The moorings were quite confusing in Cambridge; whilst the residential moorings were fairly clearly marked, where we expected to see visitor moorings, as per our map, it wasn’t clear and there seemed to be ‘permanent’ boats moored there.  We got to Jesus Lock, which is as far as you are allowed to go between 1 April and end of October as the punts are on the go at this time, and where there was a sanitary station where we could pump out (the red light on our new gauge had come on that morning – big excitement!!) for the princely sum of £3!! - almost worth the journey for that alone!  There was a chap using the water point and pump out and while we waited he chatted away and explained the mooring situation, as he was a resident boater and had a mooring just on the other side of Victoria Bridge.  The good news was; the other side from the sanitary station is all visitor moorings for 48 hours, but they’re not policed so you can stay as long as you want.  This meant the bad news was they were full, with a couple of boats that are ‘permanent’ one of which was taking up two spaces (and got raided by the police in the early hours of Saturday morning – exciting stuff!!).  Further good news; one of the non-permanent boats was Richard, the solo boater we’d been passing and being passed-by.  Mike went over to chat with him while we waited and he said we could moor alongside him tonight as he’d be going in the morning.  Cambridge is fantastic but the council really could do with policing the visitor moorings to make sure there is space for genuine visitors, however, they could do with offering 72 hours as there is so much to see and do there.  Otherwise, Cambridge is in danger of becoming like London for boaters, as the house prices increase more and more young people are moving onto boats and if the plentiful residential moorings get full, then the easy and free option is to sit on the visitor moorings if you’re not going to get moved on.
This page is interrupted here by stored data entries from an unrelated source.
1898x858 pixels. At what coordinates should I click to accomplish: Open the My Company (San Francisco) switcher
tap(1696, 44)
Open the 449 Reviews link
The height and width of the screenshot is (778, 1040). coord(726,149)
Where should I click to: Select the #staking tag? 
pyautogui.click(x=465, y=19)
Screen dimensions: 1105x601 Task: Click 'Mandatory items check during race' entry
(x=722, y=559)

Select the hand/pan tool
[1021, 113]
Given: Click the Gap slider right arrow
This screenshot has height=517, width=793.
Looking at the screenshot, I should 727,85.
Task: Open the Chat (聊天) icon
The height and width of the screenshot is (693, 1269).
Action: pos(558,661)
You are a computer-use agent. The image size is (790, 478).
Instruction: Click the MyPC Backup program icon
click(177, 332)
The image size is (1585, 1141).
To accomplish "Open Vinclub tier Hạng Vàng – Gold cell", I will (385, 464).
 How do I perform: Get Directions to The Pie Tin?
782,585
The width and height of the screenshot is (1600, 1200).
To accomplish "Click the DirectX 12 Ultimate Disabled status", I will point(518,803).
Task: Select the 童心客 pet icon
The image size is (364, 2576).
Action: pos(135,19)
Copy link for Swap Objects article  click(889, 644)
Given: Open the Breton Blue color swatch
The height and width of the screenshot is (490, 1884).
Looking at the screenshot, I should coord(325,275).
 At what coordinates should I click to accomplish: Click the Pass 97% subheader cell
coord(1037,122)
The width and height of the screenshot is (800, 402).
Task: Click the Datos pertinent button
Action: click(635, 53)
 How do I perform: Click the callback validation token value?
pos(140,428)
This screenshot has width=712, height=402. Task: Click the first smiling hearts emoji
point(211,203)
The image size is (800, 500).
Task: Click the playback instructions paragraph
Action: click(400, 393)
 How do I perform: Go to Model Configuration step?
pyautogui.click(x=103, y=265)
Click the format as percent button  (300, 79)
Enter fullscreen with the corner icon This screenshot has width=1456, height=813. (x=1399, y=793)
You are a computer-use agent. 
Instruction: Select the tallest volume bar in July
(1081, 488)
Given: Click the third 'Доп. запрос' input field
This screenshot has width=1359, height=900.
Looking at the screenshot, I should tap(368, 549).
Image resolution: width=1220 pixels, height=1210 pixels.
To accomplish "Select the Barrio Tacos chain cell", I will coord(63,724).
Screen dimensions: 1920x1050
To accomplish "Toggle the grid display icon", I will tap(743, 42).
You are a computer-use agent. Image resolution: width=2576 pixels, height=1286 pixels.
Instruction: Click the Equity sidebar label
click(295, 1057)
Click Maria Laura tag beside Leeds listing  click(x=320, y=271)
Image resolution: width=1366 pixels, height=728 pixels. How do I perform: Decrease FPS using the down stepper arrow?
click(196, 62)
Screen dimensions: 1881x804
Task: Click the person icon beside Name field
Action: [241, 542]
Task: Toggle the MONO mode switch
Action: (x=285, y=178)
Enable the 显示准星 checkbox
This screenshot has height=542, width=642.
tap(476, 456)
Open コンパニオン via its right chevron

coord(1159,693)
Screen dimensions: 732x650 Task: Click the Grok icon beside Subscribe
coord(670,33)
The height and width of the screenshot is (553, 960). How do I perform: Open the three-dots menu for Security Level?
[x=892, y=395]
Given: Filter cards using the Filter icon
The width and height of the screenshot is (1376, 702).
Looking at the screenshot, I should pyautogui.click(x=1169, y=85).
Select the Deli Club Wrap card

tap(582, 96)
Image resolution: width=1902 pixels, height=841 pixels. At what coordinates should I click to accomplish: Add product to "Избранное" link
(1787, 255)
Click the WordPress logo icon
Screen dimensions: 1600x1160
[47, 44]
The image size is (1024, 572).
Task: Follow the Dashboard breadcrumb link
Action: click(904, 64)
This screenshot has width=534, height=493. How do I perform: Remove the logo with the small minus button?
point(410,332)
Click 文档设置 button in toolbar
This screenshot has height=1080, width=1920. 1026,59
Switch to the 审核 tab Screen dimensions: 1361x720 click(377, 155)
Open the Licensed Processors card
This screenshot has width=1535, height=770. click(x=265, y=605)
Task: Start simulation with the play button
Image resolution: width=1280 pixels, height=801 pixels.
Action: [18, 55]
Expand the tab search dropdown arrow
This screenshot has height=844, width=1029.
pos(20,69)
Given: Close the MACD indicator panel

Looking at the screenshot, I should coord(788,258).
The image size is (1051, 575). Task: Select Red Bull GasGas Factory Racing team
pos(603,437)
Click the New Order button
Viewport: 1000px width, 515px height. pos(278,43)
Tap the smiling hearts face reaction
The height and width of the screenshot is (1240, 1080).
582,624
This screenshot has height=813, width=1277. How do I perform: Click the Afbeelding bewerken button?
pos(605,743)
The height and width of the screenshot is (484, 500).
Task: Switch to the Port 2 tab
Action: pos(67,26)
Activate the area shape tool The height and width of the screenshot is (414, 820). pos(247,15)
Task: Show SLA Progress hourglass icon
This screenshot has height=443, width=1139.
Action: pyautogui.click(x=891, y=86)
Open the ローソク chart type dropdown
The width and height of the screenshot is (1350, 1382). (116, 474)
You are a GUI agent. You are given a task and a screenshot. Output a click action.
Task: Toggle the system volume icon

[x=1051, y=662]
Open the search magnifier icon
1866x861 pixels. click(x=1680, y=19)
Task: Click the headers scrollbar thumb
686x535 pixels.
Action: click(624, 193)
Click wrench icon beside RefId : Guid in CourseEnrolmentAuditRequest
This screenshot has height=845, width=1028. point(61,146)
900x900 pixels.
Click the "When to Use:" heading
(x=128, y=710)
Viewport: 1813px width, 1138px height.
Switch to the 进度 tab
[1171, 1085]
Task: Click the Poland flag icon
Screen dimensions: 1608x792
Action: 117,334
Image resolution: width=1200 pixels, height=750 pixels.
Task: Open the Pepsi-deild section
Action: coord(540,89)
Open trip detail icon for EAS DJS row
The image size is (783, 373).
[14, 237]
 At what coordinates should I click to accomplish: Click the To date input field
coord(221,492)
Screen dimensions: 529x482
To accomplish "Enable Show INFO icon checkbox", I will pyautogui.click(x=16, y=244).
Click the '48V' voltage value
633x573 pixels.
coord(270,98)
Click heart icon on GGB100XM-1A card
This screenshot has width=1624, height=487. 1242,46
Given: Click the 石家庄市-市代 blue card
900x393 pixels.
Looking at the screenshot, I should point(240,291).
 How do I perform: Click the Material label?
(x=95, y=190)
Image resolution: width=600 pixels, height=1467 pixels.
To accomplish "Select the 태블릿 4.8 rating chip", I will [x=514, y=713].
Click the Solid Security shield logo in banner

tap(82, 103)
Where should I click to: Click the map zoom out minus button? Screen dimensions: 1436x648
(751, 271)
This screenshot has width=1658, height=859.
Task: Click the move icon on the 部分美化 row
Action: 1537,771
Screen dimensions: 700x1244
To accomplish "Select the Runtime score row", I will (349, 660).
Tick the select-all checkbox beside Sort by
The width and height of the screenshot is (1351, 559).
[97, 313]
Our first stop at Cambridge, The Polar Institute.  Free entry and fantastic exhibition.



Busman's holiday - we took a punt on the river (chauffeured) passing the Wren Library

The punt trip was brilliant as you see the back of the colleges in all their splendour.

The Mathematical Bridge

One of Trinity College's more well-known former students

Gate of St Trinity College.  The tree on the left is a small apple tree and may be a descendant of the one famed by Newton.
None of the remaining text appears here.